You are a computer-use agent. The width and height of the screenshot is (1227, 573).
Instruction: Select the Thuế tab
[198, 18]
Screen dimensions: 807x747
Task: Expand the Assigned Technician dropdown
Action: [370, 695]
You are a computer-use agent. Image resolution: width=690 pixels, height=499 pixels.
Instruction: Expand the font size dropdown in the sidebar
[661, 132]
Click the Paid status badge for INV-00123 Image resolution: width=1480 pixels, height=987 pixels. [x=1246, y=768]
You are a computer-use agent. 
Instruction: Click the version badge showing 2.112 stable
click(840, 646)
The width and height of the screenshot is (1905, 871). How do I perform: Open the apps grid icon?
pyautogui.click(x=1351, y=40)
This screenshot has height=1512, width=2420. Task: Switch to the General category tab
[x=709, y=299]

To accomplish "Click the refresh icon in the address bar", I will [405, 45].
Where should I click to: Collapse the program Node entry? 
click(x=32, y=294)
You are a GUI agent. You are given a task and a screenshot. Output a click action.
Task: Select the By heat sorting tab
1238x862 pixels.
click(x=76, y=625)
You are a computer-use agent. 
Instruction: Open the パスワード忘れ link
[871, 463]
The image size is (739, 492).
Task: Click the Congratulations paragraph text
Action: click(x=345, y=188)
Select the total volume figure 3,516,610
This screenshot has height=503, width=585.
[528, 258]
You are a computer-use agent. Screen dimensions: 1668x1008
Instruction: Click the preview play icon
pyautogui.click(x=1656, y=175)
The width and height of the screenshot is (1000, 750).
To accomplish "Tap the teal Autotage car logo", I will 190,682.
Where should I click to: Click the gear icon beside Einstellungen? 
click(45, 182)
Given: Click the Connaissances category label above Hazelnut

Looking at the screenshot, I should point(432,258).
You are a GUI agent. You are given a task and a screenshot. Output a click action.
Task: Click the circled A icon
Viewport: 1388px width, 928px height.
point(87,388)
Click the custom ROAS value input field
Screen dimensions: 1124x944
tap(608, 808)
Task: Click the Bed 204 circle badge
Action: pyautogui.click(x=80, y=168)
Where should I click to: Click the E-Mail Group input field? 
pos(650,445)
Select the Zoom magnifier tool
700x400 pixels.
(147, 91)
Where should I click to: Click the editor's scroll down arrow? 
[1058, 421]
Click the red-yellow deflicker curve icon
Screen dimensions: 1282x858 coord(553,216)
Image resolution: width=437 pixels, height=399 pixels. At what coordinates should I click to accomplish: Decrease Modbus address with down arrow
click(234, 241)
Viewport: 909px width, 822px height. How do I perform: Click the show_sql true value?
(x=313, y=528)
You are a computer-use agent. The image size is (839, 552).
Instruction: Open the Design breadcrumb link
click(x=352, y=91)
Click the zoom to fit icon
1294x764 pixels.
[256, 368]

Activity » Repeat, exactly, every line from the one containing "Viewport: 909px width, 822px" through the final line of the listing above, adding nothing.

Output of the task »
Viewport: 909px width, 822px height. How do I perform: Click the show_sql true value?
(x=313, y=528)
You are a computer-use agent. The image size is (839, 552).
Instruction: Open the Design breadcrumb link
click(x=352, y=91)
Click the zoom to fit icon
1294x764 pixels.
[256, 368]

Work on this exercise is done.